#### [Exercise prompt]
Read the lines below, and copy any that contain the string "Southern".

++++ Data to use ++++

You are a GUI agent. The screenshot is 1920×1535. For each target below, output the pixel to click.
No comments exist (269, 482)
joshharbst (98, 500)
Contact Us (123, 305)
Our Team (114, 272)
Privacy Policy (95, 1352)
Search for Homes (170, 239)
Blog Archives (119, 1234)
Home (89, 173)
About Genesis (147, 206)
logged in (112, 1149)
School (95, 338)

++++
++++ Data to use ++++

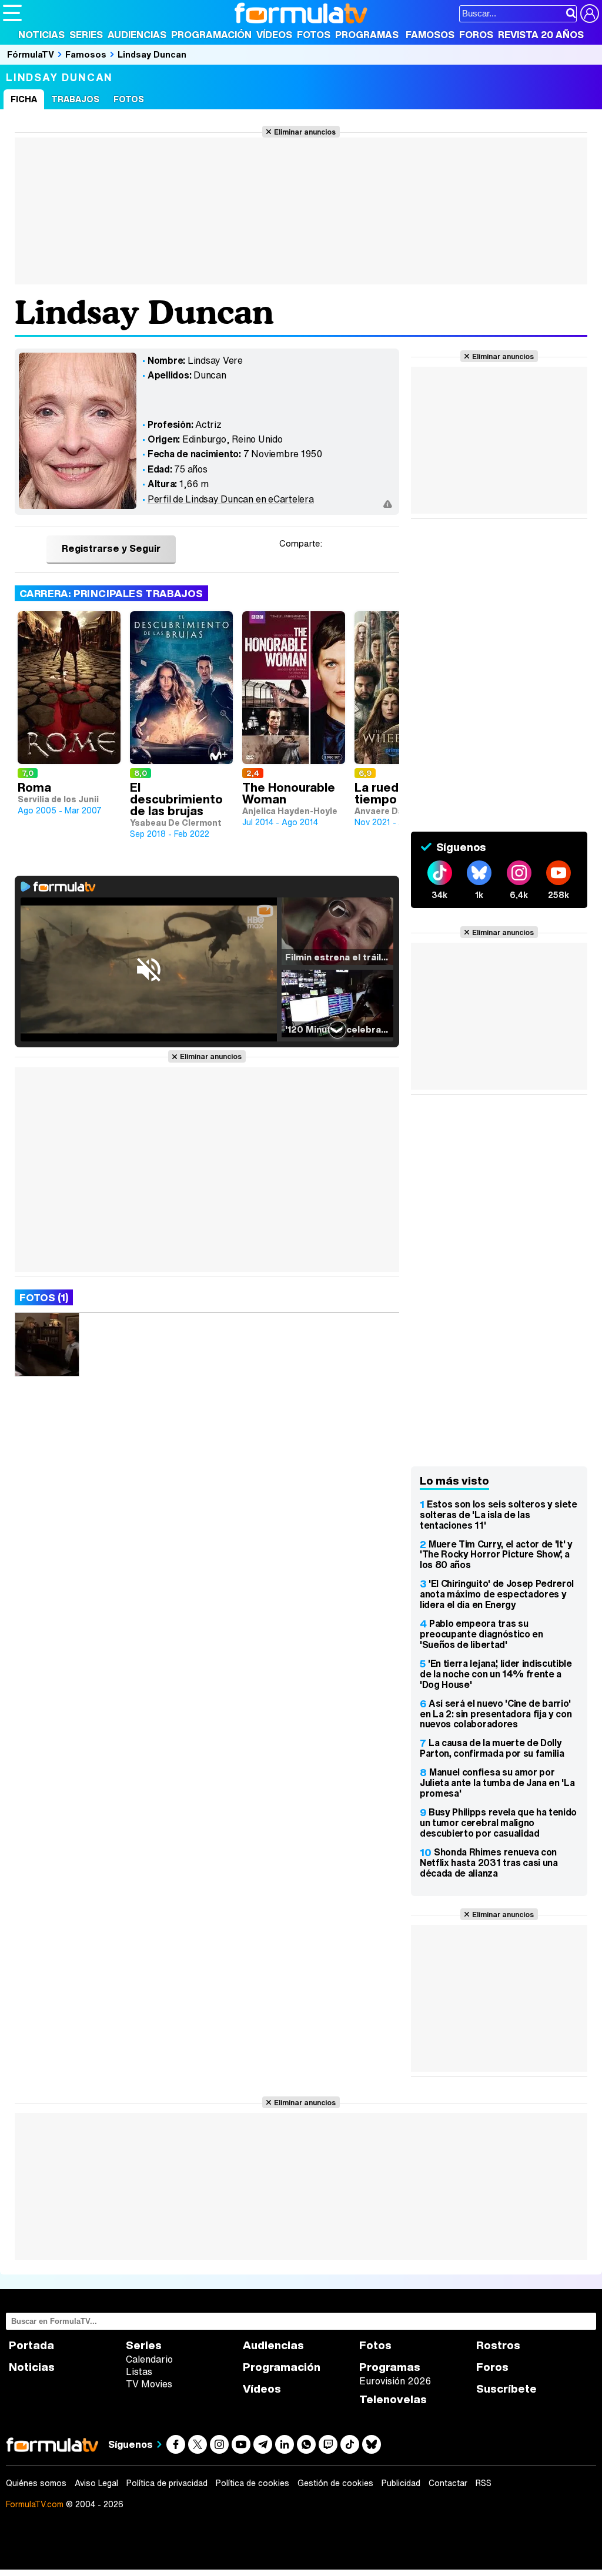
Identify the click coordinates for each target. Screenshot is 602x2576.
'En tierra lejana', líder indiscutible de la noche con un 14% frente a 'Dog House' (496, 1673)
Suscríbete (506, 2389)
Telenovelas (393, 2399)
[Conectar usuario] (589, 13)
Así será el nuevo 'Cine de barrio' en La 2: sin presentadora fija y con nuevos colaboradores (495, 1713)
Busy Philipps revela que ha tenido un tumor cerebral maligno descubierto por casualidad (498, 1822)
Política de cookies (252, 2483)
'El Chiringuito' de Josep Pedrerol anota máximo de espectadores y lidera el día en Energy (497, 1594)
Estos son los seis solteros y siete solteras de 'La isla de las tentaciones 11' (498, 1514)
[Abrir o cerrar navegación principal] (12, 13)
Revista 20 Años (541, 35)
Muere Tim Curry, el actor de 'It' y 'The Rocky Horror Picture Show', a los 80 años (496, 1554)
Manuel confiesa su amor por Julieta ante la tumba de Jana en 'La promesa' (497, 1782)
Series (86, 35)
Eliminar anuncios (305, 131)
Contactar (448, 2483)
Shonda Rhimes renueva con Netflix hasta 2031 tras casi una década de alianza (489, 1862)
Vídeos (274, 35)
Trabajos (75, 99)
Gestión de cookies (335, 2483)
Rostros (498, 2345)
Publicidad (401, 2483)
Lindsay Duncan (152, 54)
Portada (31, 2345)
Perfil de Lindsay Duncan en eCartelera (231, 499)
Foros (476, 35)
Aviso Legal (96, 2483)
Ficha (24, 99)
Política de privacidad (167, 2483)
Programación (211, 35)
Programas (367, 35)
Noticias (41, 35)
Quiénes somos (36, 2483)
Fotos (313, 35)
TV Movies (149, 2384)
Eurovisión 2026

++++
++++ Data to use ++++

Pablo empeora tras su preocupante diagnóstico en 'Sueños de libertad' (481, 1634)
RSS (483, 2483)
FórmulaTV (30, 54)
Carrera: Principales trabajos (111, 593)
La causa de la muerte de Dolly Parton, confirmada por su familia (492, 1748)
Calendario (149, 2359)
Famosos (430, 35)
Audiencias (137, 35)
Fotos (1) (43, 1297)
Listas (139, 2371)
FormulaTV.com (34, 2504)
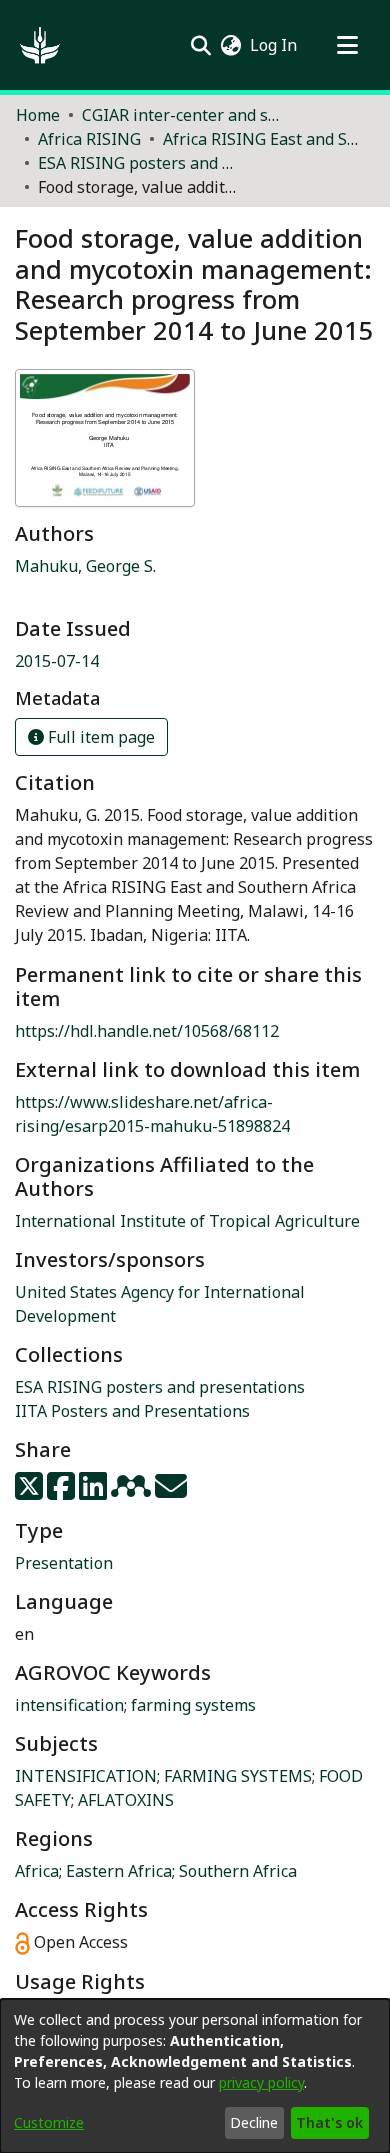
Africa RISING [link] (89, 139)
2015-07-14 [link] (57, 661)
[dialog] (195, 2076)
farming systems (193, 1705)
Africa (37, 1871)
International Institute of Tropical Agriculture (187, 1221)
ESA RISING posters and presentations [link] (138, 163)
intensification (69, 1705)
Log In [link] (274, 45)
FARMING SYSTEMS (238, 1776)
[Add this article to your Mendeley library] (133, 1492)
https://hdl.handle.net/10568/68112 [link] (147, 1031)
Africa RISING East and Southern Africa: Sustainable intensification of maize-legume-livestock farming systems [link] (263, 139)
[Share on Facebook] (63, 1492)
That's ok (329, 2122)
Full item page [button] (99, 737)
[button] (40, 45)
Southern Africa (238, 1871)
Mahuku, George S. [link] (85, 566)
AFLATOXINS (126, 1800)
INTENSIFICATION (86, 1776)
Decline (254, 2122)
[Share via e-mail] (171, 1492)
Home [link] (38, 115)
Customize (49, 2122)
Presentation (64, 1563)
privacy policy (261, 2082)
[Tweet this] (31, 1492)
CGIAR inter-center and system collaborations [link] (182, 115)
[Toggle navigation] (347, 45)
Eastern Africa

++++

#### [Answer for the task]
Africa RISING East and Southern Africa: Sustainable intensification of maize-legume-livestock farming systems [link] (263, 139)
Southern Africa (238, 1871)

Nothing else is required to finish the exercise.